À propos de cette édition

Genre
Fantastique
Longueur
Nouvelle
Paru dans
Le Soir, vol. I, n˚ 31
Pagination
5
Lieu
Montréal
Date de parution
30 mai 1896

Résumé/Sommaire

Le narrateur évoque les histoires de son enfance, histoires peuplées d’êtres surnaturels. Il raconte celle d’un notaire qui vivait seul avec son cheval et que le village soupçonnait d’être un loup-garou. Un jour, les villageois trouvèrent le notaire blessé au front, gisant sur le plancher de sa maison. Le soir du même jour, Marie St Onge fut poursuivie par un grand cheval noir. Elle frappa l’animal avec une paire de ciseaux et lui infligea une blessure au front, à l’endroit même où il portait une tache blanche. Le cheval noir disparut aussitôt. Depuis ce temps, on prétend que Marie St Onge a délivré le notaire du loup-garou.

Commentaires

Après une longue entrée en matière au cours de laquelle le narrateur rapporte une histoire mièvre et ridicule de lion qui s’attache à un chasseur lui ayant retiré une épine du pied, Montpetit nous introduit finalement au cœur du sujet : le loup-garou. Même s’il prétend ne pas croire aux loups-garous, cela ne change rien au statut fantastique du texte.

On remarque dans le conte de Montpetit que la définition du loup-garou a subi une extension. Le chrétien qui a été sept ans sans se confesser peut être transformé non seulement en loup ou en chien (un chien-loup), mais aussi en chat ou en cheval. C’est ce qui est arrivé, semble-t-il, au notaire car il avait la réputation « de ne pas fréquenter les sacrements ».

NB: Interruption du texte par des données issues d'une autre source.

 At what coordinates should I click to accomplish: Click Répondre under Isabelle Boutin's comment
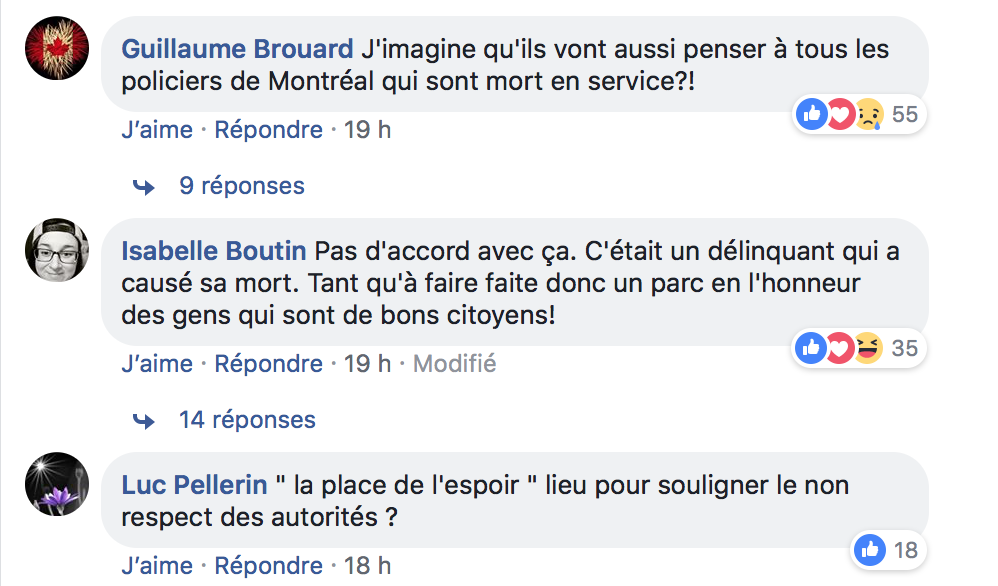pyautogui.click(x=269, y=364)
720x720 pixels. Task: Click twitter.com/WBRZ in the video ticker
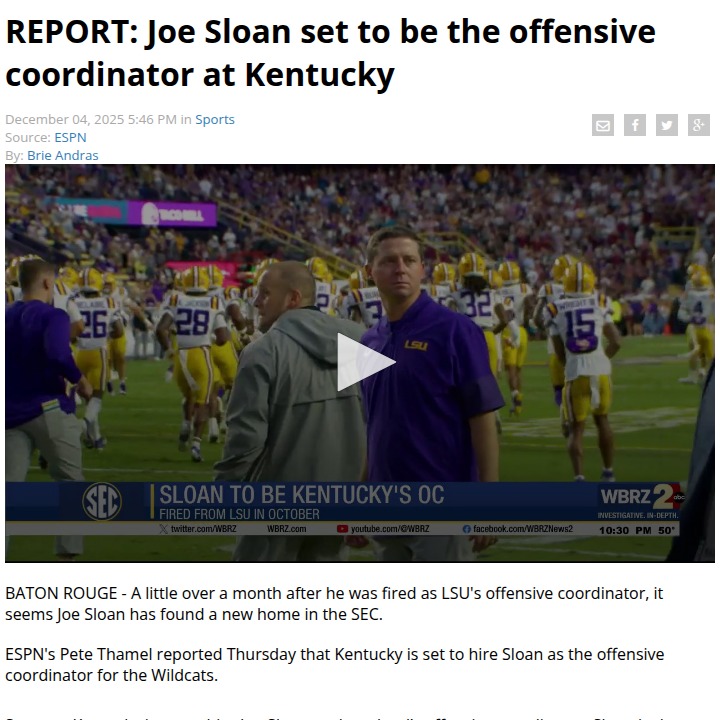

Je dis « semble-t-il » parce que le récit de Montpetit est fort confus dans ses explications. À certains moments, on croit que le cheval noir est la forme que prend le notaire quand il se change en loup-garou. À d’autres, on est enclin à penser que ce cheval noir est l’incarnation du diable qui veille sur son bien. À la fin, on ne comprend plus rien car le notaire et son cheval noir ont dû être blessés au front pour que l’homme soit délivré. Celui qui est victime de lycanthropie posséderait-il le don de dédoublement ? L’auteur ne dit-il pas qu’un loup-garou, « c’est à la fois un homme et une bête », expression qui peut être interprétée de plusieurs façons ?

Par contre, Montpetit est très explicite sur la façon de délivrer une personne du loup-garou : « Mais chien, chat ou cheval, quelle que soit la ligne du compagnon infernal, il porte toujours au front, une tache blanche figurative de l’onction baptismale, et l’ensorcelé peut être racheté, si une goutte de sang jaillit de cette tache blanche. » Dans le récit de Wenceslas-Eugène Dick, « Une histoire de loup-garou », et dans celui de Pamphile LeMay, « Un loup-garou », il n’était pas question de cette tache blanche, marque de vulnérabilité. Une blessure infligée n’importe où sur le corps suffisait à délivrer le malheureux.

Montpetit termine son récit en entonnant un couplet sur l’ancien temps. Son discours réactionnaire se réfugie dans un passéisme qui s’exprime par la nostalgie d’une époque révolue et le refus du progrès. En somme, si l’auteur avait gommé le début et la fin du texte, « Un notaire loup-garou » accuserait beaucoup moins son âge et susciterait plus d’intérêt. [CJ]

  • Source : Le XIXe siècle fantastique en Amérique française, Alire, p. 140-141.